Intel's Core i7 870 & i5 750, Lynnfield: Harder, Better, Faster Stronger
by Anand Lal Shimpi on September 8, 2009 12:00 AM EST- Posted in
- CPUs
Lynnfield's Turbo Mode: Up to 17% More Performance
Turbo on Bloomfield (the first Core i7) wasn't all that impressive. If you look back at our Core i7 article from last year you'll see that it's responsible for a 2 - 5% increase in performance depending on the application. All Bloomfield desktop CPUs had 130W TDPs, so each individual core had a bit more breathing room for how fast it could run. Lynnfield brings the TDP down around 27%, meaning each core gets less TDP to work with (the lower the TDP, the greater potential there is for turbo). That combined with almost a full year of improving yields on Nehalem means that Intel can be much more aggressive with Turbo on Lynnfield.

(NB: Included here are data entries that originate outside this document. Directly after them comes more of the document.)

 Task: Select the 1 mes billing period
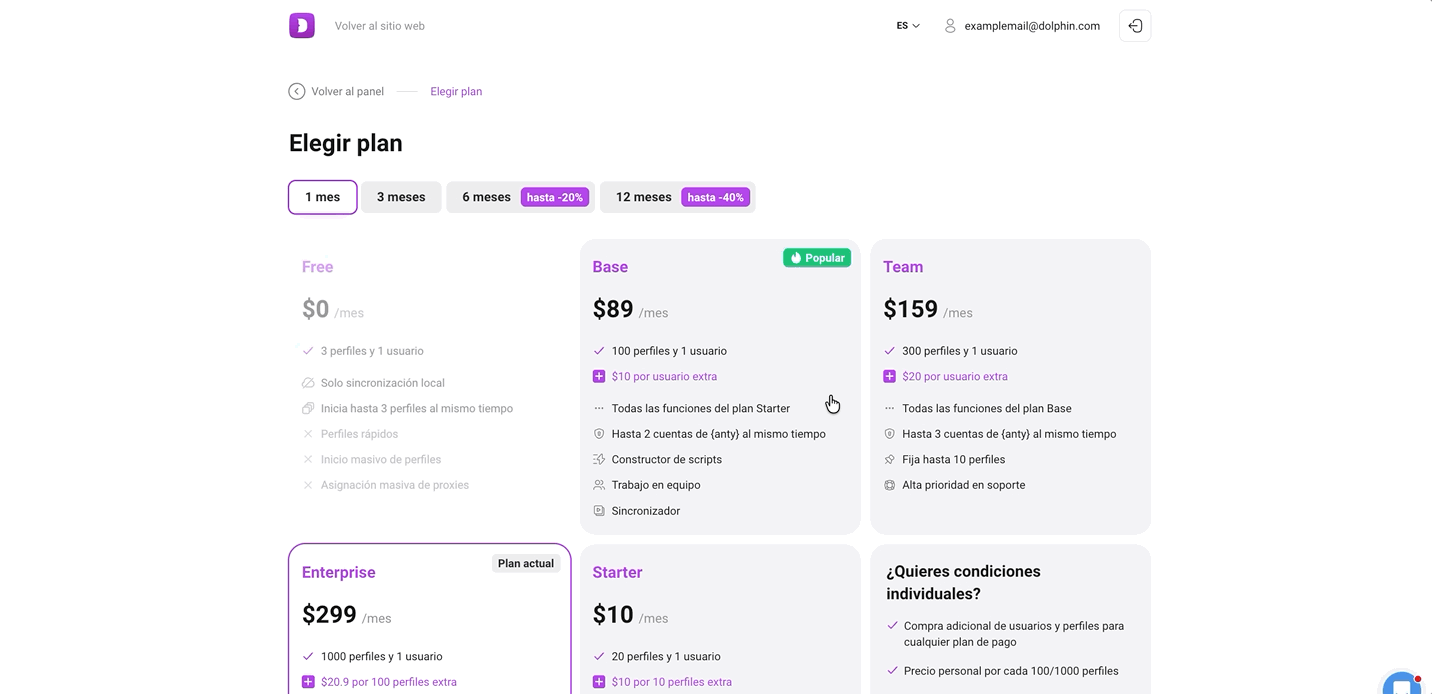coord(323,197)
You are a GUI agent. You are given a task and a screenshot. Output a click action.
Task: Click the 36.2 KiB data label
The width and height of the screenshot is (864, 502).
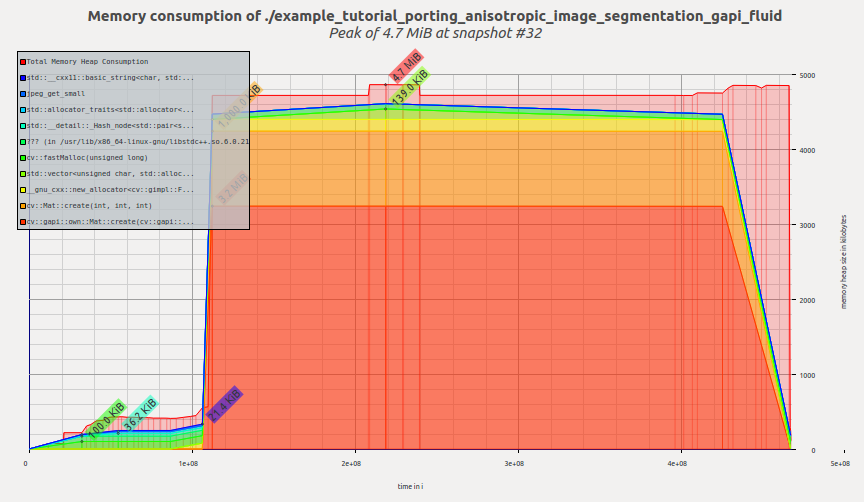click(x=140, y=414)
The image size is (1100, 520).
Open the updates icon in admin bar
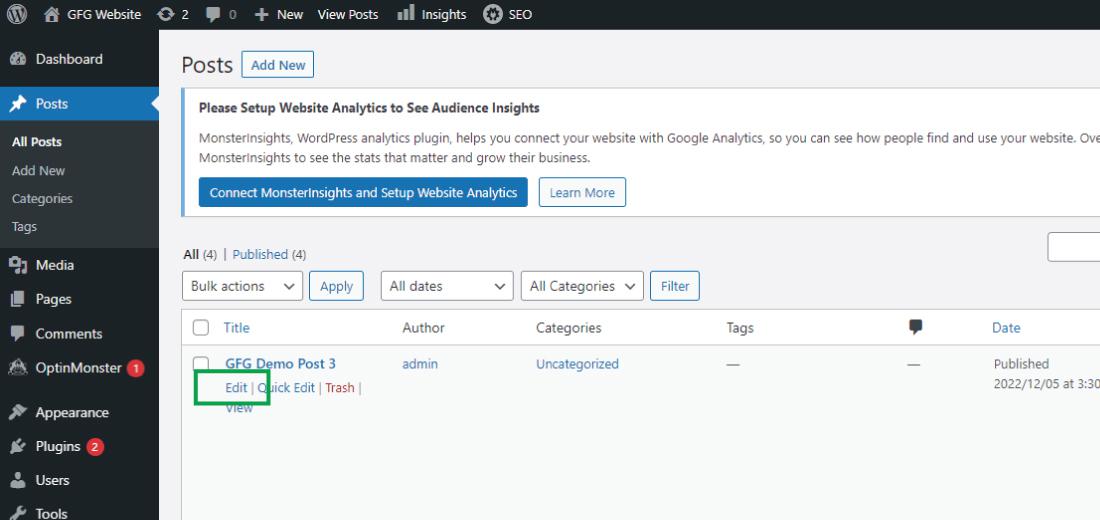[166, 14]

SYSMark 2007: Overall | Dawn of War II | Sacred 2 | World of Warcraft | |
Intel Core i7 870 Turbo Disabled | 206 | 74.3 fps | 84.8 fps | 60.6 fps |
Intel Core i7 870 Turbo Enabled | 233 | 81.0 fps | 97.4 fps | 70.7 fps |
% Increase from Turbo | 13.1% | 9.0% | 14.9% | 16.7% |
Turbo on Lynnfield can yield up to an extra 17% performance depending on the application. The biggest gains will be when running one or two threads as you can see from the table below:
Max Speed | Stock | 4 Cores Active | 3 Cores Active | 2 Cores Active | 1 Core Active |
Intel Core i7 870 | 2.93GHz | 3.20GHz | 3.20GHz | 3.46GHz | 3.60GHz |
Intel Core i7 860 | 2.80GHz | 2.93GHz | 2.93GHz | 3.33GHz | 3.46GHz |
Intel Core i5 750 | 2.66GHz | 2.80GHz | 2.80GHz | 3.20GHz | 3.20GHz |
If Intel had Turbo mode back when dual-cores first started shipping we would've never had the whole single vs. dual core debate. If you're running a single thread, this 774M transistor beast will turn off three of its cores and run its single active core at up to 3.6GHz. That's faster than the fastest Core 2 Duo on the market today.

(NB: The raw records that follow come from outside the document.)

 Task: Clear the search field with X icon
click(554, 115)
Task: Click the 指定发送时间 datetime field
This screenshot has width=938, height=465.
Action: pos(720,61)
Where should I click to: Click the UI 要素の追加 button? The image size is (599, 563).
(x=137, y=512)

WoW doesn't stress more than 2 cores, Turbo mode helps ensure the i7 870 is faster than Intel's fastest dual-core CPU
It's more than just individual application performance however, Lynnfield's turbo modes can kick in when just interacting with the OS or an application. Single threads, regardless of nature, can now execute at 3.6GHz instead of 2.93GHz. It's the epitomy of Intel's hurry up and get idle philosophy.
The ultimate goal is to always deliver the best performance regardless of how threaded (or not) the workload is. Buying more cores shouldn't get you lower clock speeds, just more flexibility. The top end Lynnfield is like buying a 3.46GHz dual-core processor that can also run well threaded code at 2.93GHz.
Take this one step further and imagine what happens when you have a CPU/GPU on the same package or better yet, on the same die. Need more GPU power? Underclock the CPU cores, need more CPU power? Turn off half the GPU cores. It's always availble, real-time-configurable processing power. That's the goal and Lynnfield is the first real step in that direction.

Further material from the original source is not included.